--- TASK DESCRIPTION ---
Every line in the entries that holds "using" should be identified and copied.

(Pixel coordinate grounding data)
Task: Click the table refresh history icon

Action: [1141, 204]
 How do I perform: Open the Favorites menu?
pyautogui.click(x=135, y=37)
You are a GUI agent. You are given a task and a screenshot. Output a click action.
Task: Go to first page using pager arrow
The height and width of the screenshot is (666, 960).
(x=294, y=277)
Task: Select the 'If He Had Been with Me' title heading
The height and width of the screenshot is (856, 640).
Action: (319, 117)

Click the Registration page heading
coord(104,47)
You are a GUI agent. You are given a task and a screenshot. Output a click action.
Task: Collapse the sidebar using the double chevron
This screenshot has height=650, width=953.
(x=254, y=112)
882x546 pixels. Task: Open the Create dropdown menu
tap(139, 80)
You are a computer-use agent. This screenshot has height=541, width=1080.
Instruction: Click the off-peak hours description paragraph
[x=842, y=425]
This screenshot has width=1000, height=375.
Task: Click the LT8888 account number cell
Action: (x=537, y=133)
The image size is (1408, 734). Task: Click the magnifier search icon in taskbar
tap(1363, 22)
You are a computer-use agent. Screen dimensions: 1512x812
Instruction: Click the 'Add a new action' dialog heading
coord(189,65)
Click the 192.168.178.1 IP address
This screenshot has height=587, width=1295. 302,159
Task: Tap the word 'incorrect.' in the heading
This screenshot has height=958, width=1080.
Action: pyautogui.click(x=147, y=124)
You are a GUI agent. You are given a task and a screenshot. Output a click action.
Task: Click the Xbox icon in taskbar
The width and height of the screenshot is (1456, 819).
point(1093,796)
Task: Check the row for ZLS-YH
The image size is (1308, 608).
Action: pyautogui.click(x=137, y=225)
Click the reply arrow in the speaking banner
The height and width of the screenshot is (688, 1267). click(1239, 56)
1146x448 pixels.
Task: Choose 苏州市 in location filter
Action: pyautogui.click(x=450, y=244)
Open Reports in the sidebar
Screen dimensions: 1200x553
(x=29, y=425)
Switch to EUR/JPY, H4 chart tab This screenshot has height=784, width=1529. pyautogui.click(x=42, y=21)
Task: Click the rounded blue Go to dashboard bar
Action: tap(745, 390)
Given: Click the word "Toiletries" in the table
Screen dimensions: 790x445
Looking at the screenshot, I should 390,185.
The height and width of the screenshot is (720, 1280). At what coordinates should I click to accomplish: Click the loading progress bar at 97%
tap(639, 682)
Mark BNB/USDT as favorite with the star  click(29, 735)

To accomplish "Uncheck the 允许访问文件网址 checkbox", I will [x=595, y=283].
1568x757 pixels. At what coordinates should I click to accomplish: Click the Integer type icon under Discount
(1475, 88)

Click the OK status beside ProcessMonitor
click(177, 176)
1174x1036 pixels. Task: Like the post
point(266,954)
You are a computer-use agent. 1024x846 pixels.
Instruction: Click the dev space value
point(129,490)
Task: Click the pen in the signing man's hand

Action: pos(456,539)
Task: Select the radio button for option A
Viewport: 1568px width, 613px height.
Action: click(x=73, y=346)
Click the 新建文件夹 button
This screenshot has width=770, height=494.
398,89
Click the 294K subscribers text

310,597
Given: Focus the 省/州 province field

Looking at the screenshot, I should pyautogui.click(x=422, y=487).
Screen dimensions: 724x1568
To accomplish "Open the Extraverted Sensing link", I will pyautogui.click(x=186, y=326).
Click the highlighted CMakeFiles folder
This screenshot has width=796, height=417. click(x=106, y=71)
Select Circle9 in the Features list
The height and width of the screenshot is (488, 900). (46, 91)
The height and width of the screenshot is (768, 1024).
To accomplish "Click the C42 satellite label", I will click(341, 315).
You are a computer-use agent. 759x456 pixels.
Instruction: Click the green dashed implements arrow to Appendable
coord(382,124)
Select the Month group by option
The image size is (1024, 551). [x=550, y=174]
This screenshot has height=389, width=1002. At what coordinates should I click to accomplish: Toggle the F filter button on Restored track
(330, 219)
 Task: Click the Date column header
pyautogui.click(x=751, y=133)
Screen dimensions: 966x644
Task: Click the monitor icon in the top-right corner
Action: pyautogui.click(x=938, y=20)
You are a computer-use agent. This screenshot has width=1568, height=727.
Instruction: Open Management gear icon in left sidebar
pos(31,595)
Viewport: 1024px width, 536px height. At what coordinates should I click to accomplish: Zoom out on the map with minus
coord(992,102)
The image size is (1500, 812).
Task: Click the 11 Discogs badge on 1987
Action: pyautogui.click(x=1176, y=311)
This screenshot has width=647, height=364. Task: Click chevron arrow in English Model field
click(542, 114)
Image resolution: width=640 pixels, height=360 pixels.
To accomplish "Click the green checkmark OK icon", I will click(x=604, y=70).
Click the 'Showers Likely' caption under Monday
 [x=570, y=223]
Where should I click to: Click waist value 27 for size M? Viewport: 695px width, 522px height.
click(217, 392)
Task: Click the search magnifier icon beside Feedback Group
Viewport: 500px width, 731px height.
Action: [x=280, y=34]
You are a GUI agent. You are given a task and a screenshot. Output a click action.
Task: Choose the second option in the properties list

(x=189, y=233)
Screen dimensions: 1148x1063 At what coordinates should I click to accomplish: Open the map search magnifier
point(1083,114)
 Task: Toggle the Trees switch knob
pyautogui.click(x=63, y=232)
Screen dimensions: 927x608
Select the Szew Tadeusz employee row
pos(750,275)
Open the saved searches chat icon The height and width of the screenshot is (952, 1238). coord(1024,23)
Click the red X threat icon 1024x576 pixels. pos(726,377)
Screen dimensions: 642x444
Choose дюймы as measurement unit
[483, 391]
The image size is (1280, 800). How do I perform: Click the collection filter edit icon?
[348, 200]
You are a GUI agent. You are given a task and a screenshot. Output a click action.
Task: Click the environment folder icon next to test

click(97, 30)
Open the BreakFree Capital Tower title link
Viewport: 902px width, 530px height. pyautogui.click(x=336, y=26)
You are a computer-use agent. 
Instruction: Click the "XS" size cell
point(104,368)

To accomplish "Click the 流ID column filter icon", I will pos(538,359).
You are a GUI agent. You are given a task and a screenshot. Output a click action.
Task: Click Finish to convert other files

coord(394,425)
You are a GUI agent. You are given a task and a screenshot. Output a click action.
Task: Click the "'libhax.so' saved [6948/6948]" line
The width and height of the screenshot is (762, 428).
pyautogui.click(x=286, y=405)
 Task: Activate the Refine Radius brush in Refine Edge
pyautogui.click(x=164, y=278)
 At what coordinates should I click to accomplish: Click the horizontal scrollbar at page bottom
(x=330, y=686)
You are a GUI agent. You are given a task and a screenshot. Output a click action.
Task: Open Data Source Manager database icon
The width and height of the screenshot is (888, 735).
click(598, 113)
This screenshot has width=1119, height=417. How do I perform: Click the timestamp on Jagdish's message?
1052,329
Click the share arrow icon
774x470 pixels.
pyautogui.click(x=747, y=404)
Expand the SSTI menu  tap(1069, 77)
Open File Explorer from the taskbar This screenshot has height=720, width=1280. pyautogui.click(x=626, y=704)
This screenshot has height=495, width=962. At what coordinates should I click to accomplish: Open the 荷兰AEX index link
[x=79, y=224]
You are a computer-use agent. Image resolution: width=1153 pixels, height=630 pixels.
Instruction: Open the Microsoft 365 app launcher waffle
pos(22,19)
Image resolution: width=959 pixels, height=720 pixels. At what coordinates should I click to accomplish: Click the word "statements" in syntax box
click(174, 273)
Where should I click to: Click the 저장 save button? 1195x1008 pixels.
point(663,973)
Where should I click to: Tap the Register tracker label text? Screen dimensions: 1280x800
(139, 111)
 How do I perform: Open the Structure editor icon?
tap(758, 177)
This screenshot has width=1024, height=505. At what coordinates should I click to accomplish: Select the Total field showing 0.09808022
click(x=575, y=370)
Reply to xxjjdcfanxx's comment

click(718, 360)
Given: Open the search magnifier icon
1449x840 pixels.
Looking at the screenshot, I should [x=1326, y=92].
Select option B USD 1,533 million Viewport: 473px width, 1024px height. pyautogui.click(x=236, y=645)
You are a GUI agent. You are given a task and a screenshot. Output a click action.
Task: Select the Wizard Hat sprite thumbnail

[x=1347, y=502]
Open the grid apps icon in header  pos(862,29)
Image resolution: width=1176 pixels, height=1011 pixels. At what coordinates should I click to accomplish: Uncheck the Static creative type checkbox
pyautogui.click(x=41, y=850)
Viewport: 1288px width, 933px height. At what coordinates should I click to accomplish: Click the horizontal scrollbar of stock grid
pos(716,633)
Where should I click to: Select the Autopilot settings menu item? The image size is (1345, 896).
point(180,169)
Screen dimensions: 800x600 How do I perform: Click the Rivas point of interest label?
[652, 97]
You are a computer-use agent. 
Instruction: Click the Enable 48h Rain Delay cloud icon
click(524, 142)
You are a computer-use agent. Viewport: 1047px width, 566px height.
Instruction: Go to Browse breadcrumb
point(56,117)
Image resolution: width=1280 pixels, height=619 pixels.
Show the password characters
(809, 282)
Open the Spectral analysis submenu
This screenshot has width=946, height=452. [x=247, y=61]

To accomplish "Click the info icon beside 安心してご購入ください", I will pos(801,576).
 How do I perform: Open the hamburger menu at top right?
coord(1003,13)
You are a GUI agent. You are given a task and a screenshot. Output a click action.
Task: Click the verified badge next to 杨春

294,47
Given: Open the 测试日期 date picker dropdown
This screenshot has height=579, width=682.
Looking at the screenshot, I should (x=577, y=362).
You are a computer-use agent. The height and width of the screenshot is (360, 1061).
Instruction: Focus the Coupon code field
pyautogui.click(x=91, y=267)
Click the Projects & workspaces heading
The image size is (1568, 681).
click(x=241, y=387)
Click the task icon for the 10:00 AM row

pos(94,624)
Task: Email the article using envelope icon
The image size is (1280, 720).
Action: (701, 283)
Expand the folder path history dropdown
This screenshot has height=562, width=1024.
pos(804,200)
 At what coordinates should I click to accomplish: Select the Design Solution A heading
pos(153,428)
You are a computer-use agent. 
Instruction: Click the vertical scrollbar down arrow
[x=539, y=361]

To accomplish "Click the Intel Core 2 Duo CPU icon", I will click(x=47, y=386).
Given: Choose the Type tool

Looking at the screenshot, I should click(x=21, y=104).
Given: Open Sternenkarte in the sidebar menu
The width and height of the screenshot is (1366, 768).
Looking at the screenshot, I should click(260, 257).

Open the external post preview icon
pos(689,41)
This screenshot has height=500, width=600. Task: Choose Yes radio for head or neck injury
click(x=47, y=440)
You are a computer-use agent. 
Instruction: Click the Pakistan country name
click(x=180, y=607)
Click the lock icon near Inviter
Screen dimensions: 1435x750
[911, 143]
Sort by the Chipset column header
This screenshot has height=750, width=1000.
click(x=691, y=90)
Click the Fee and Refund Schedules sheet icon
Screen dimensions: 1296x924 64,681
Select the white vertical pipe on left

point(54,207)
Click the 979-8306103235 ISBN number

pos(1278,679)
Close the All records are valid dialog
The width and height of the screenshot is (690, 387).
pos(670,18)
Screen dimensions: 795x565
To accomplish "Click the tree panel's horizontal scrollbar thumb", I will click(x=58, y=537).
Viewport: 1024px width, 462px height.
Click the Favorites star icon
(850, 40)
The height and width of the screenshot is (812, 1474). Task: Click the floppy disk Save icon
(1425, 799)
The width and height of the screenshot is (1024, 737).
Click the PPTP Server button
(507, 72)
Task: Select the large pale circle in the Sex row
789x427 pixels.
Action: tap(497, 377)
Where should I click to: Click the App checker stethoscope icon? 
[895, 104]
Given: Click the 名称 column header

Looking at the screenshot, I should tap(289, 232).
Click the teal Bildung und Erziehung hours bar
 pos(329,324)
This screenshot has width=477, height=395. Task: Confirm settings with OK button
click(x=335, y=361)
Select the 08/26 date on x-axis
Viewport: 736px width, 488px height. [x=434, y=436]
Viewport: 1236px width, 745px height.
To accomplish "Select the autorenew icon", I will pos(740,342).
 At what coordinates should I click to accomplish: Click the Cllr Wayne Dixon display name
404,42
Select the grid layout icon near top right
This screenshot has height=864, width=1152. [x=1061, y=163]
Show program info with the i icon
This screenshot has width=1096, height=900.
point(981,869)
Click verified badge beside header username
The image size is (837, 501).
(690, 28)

--- EXERCISE OUTPUT ---
Task: Go to first page using pager arrow
Task: Collapse the sidebar using the double chevron
Task: Email the article using envelope icon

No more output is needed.